Each fibril represents an rRNA precursor (45S) ribonucleoprotein molecule oriented perpendicularly to the chromatin axis similar to the branches of a tree. The 45S rRNA precursor is detached from the chromatin axis and cleaved into 28S, 18S, and 5.8S rRNAs.

The 18S rRNA and associated proteins form the small ribosomal subunit. The 28S and 5.8S, together with 5S rRNA made outside the nucleolus, and associated proteins form the large ribosomal subunit.
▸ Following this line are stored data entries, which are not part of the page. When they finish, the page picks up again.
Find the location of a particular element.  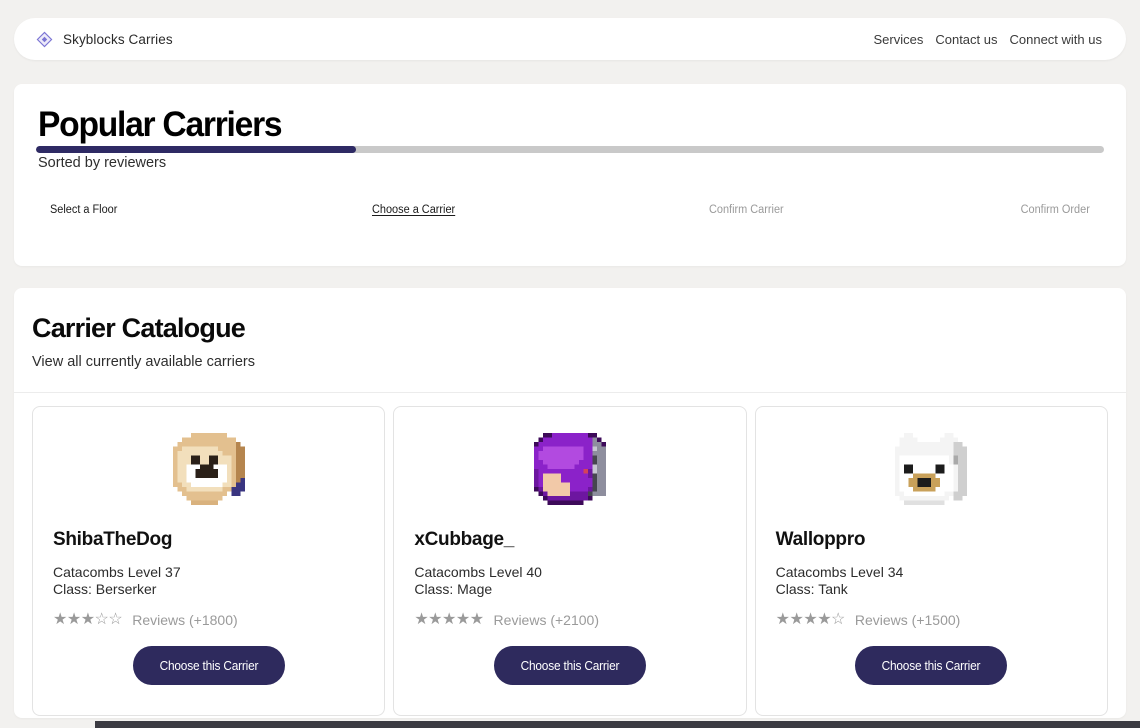

brand-logo: Skyblocks Carries is located at coordinates (104, 40).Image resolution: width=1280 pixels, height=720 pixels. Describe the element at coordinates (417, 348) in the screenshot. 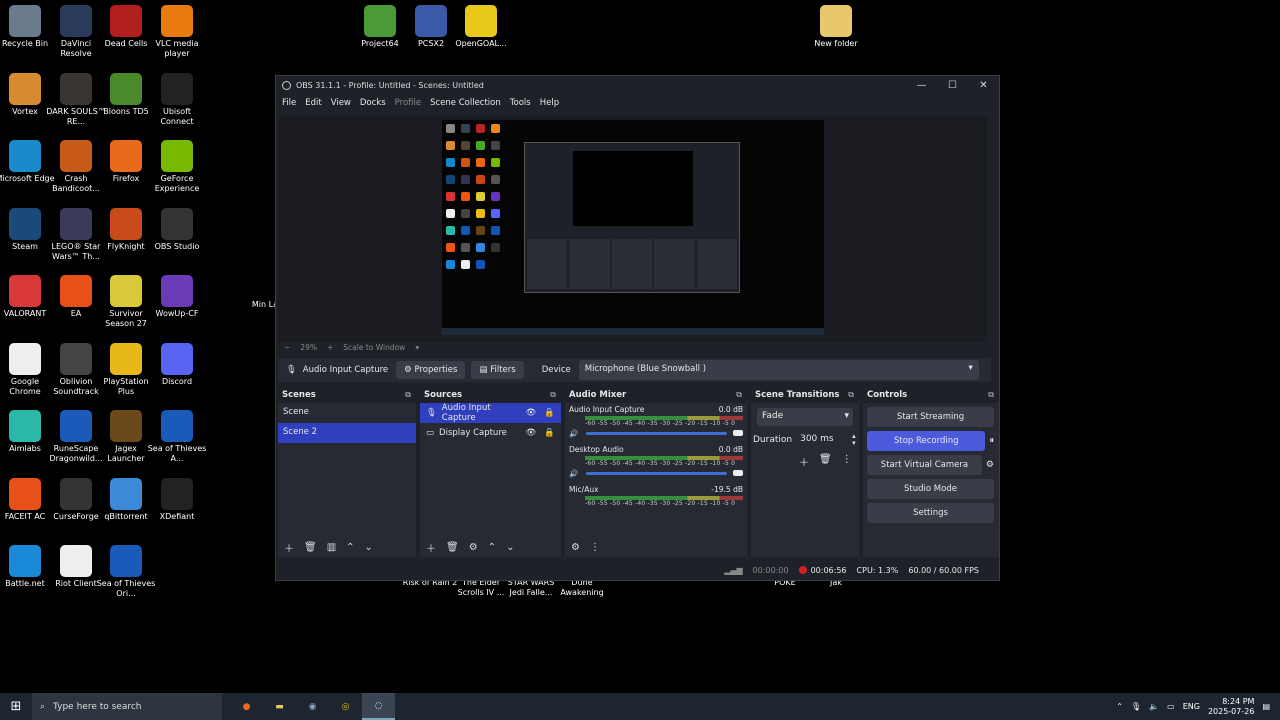

I see `chevron-down-icon: ▾` at that location.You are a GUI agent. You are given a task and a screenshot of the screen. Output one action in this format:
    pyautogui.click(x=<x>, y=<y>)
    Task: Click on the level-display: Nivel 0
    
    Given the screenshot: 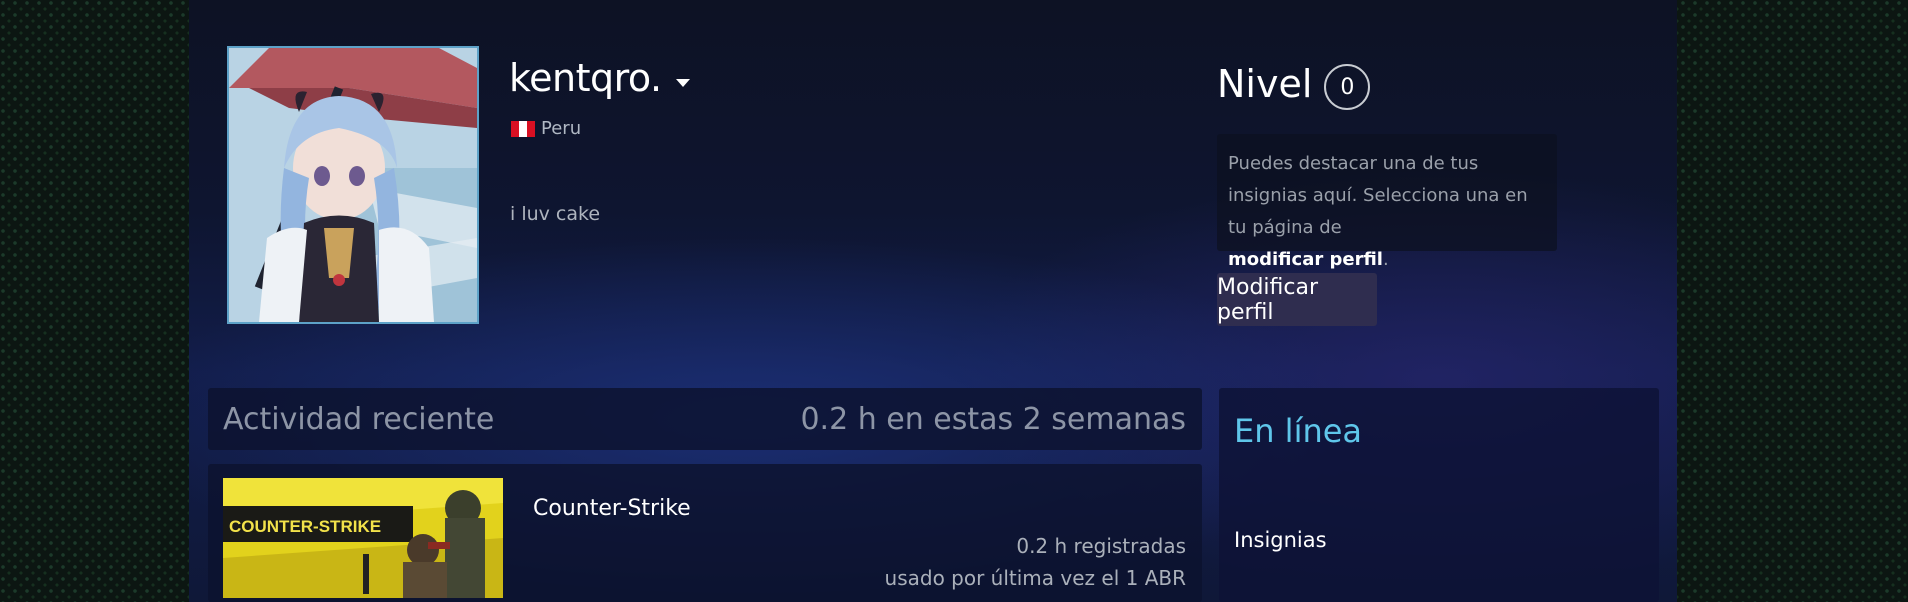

The mRNA precursor is transcribed by RNA polymerase II, and the tRNA precursor is transcribed by RNA polymerase III.

Localization of Nucleic Acids
Cytochemistry and autoradiography provide information about the cellular distribution and synthesis of nucleic acids. The Feulgen reaction is specific for the localization of DNA. Basic dyes, such as toluidine blue, stain DNA and RNA. Pretreatment with deoxyribonuclease (DNAse) and ribonuclease (RNAse) defines the distribution sites of DNA and RNA by selective removal of one of the nucleic acids.

Autoradiography and radiolabeled precursors for one of the nucleic acids can determine the timing of their synthesis. In this technique, a radioactive precursor of DNA ([3H]thymidine) or RNA ([3H]uridine) is exposed to living cells. As a result of exposure to the radiolabel, any synthesized DNA or RNA contains the precursor. The radioactivity is detected by coating the cells with a thin layer of a photographic emulsion. Silver-containing crystals of the emulsion are exposed to structures of the cell containing radioactive DNA or RNA. After development of the emulsion, silver grains indicate the location of the labeled structures. This approach has been used extensively for determining the duration of several phases of the cell cycle.